Simple trick for getting a logger

I have seen all sorts of recommendations for obtaining a static logger without having to specify the class name or for obtaining a logger from the top level. The problem stems from not being able to get the current class from the top level and not wanting the static logger to have the name of the companion object.

With this simple top level function you can get loggers with the desired name for instance, static, and top level loggers.

inline fun getLogger(): Logger {
    return LoggerFactory.getLogger(MethodHandles.lookup().lookupClass())
}

Then use like this:

class MyClass {
    companion object {
        private val logger = getLogger()
    }
    ...
}

MethodHandles.lookup().lookupClass() gets the current class and because it is inlined it gets the calling class, but requires Java 7. This example is for slf4j and I have created a small library which handles this and lazy logging at GitHub - kxtra/kxtra-slf4j: Kotlin extensions for SLF4J

Does it work under the native compiler?

Edit: OK, I see it depends on a Java library.
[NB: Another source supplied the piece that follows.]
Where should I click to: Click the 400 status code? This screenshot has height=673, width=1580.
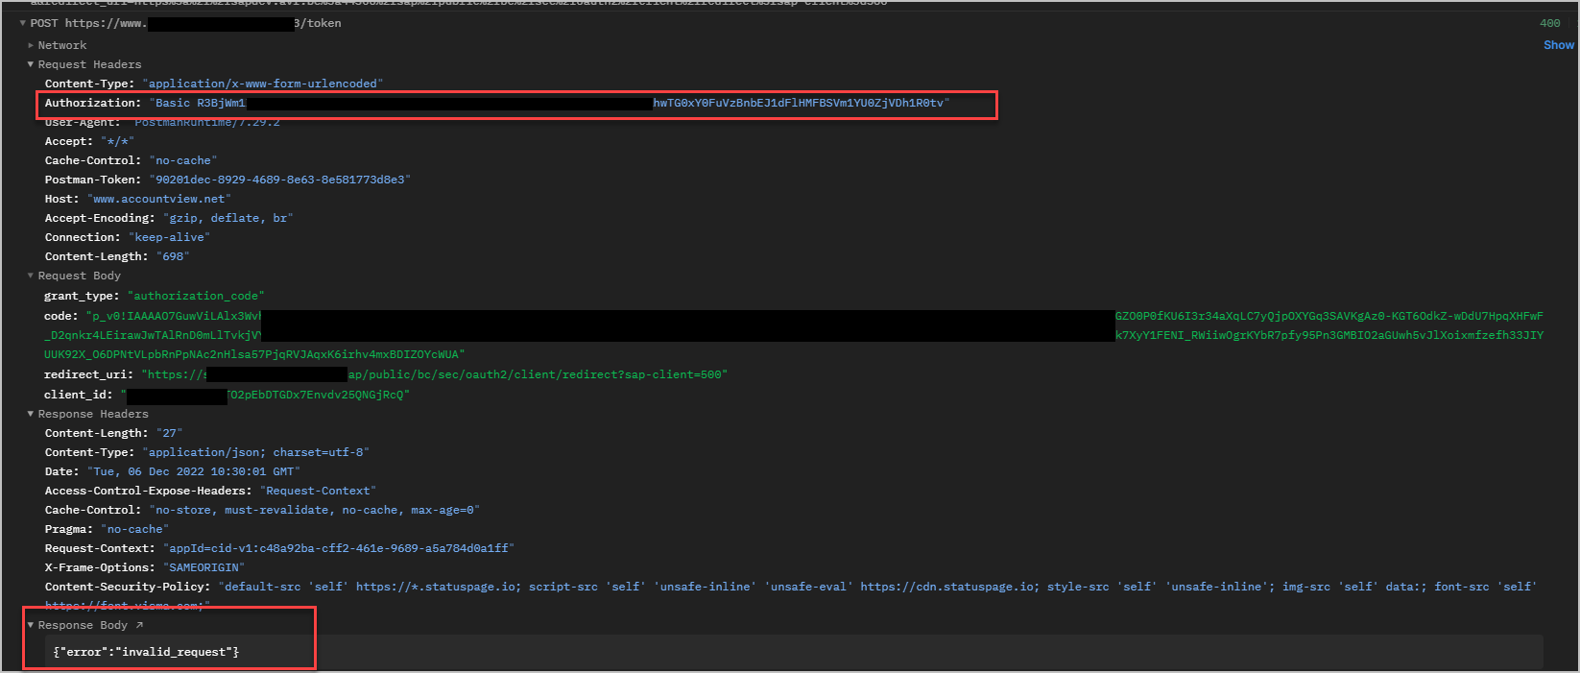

Seems like it’d be an expensive way to get a handle to a logger. You’d still use something like this to save an instance in your class I hope, right?

Yes you should definitely call it once and keep the instance around in your companion object. But for that one call it also is very fast although the method names sound expensive.
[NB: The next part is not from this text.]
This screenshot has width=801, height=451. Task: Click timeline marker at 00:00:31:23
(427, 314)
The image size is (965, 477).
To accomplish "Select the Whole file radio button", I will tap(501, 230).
Inline function is NOT macro.

Maybe you need to redesign and refactor your code.
A logger must be associated with an instance, not a class.
If you want to bind a logger to a singleton, you need to declare it as object and use INSTANCE as its only instance.
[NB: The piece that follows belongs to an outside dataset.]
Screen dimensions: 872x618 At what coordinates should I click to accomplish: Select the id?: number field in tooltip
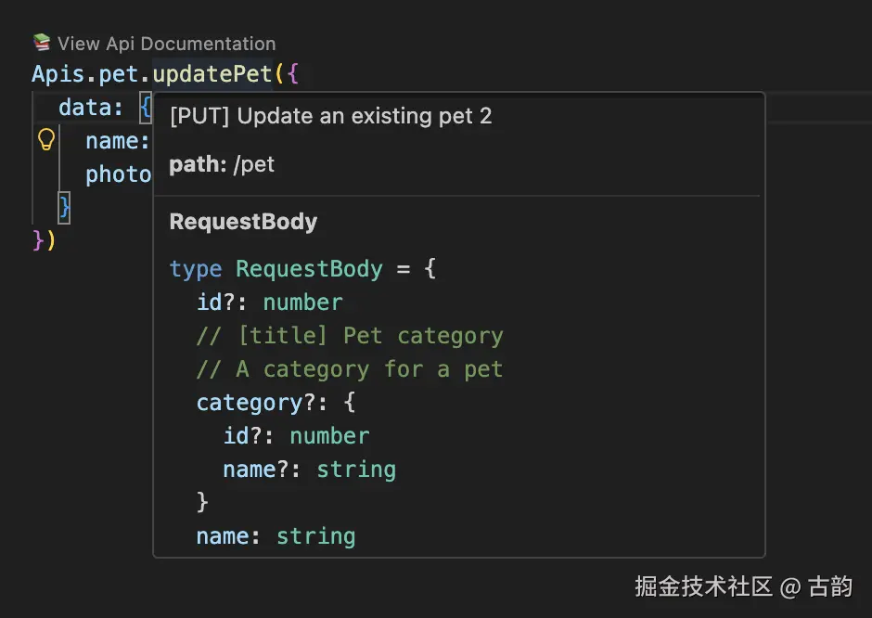click(268, 302)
As for a simple logger getter, you can use a inline-reified function:

inline val <reified T> T.logger
    get() = LoggerFactory.getLogger(T::class.java)

Then use it like

class MyClass {
    private val instanceLogger = MyClass().logger
}

or

class MyClass {
     companion object {
        private val staticLogger = MyClass().logger
    }
}

or

object MyObject {
    private val singletonLogger = INSTANCE.logger
}

Another trick I used. Not sure if it’s faster or not. I didn’t store logger instance anywhere, in my benchmarks logback is very fast so it doesn’t make sense to store it IMO.

private fun getFunctionLogger(anchorFunction: () -> String): Logger {
  fun getLoggerName(): String {
    val anchorClassName = anchorFunction.javaClass.name
    // anchorClassName: my.pckg.FileKt$func$1, we should return my.pckg.FileKt.func
    val lastDollarIndex = anchorClassName.lastIndexOf('$')
    if (lastDollarIndex == -1 ) return anchorClassName
    val prevLastDollarIndex = anchorClassName.lastIndexOf('$', startIndex = lastDollarIndex - 1)
    if (prevLastDollarIndex == -1) return anchorClassName
    return anchorClassName.substring(0, prevLastDollarIndex) + '.' +
        anchorClassName.substring(prevLastDollarIndex + 1, lastDollarIndex)
  }
  return LoggerFactory.getLogger(getLoggerName())
}

fun logTrace(message: () -> String) {
  val logger = getFunctionLogger(message)
  if (logger.isTraceEnabled) logger.trace(message())
}

Basically when you’re using logTrace, you passing lambda which is instance of anonymous Java class and its name could be used to create logger name.